Data listing: Begin

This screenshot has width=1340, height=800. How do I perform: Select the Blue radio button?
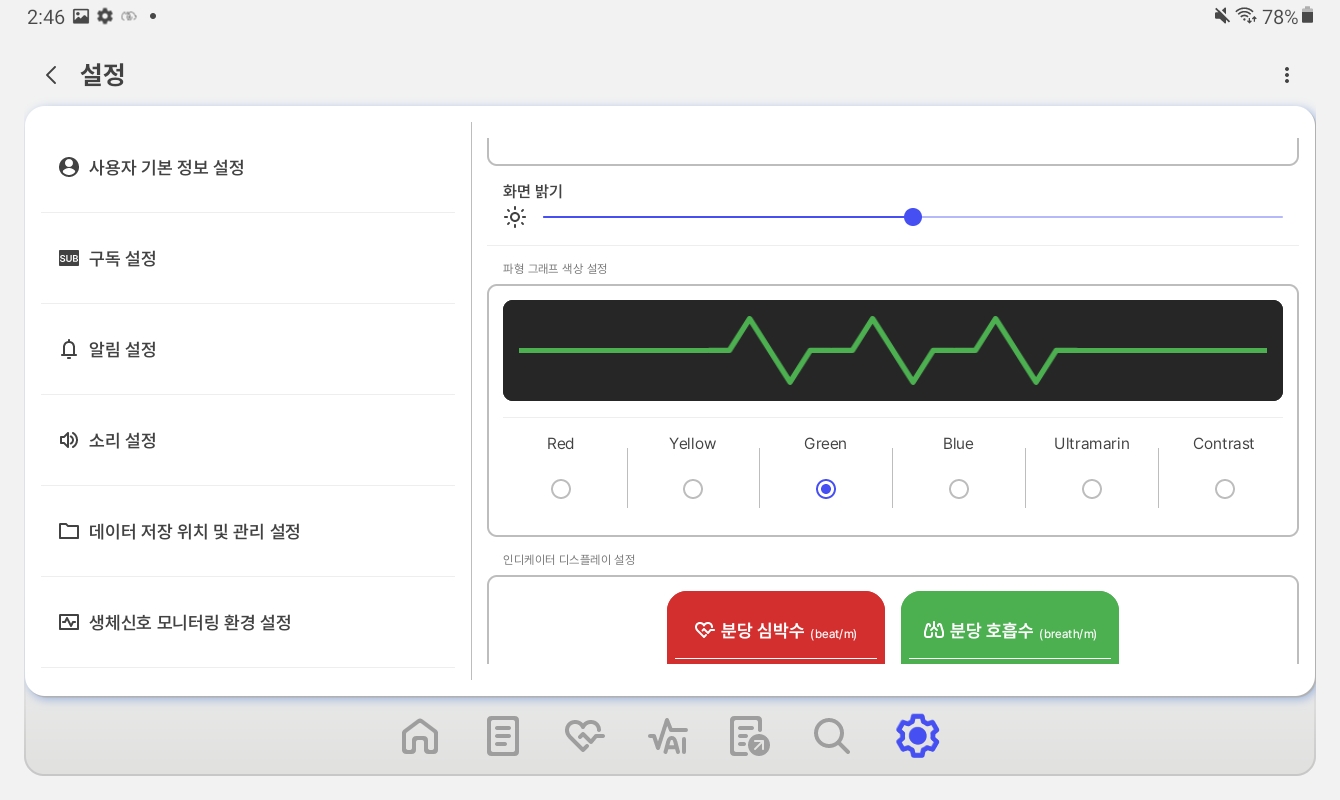(959, 489)
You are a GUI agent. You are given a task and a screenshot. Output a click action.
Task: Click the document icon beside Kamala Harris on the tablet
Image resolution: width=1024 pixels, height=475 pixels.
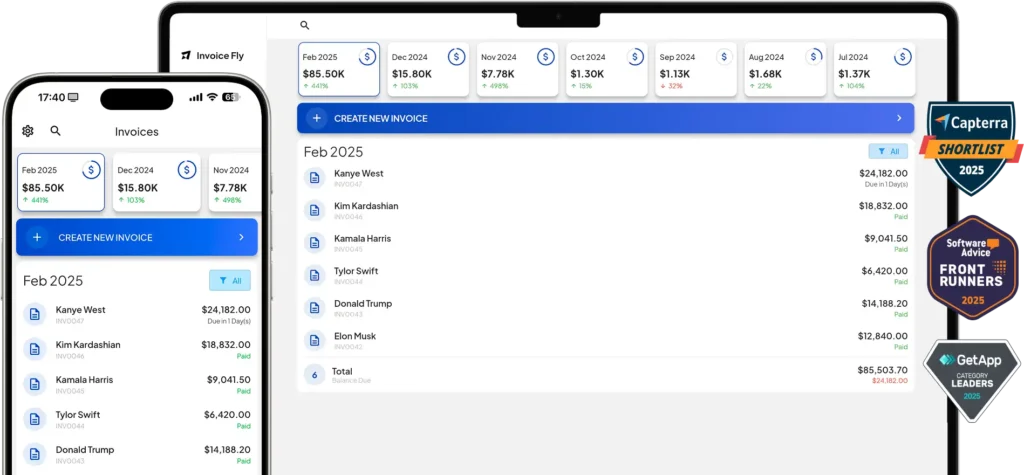point(315,243)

Data listing: End

Where an image appears in the data, skip it, and return the rest verbatim.

This screenshot has width=1340, height=800. How do I perform: Select the Blue radio button?
(959, 489)
You are a GUI agent. You are given a task and a screenshot. Output a click action.
Task: Click the document icon beside Kamala Harris on the tablet
Image resolution: width=1024 pixels, height=475 pixels.
point(315,243)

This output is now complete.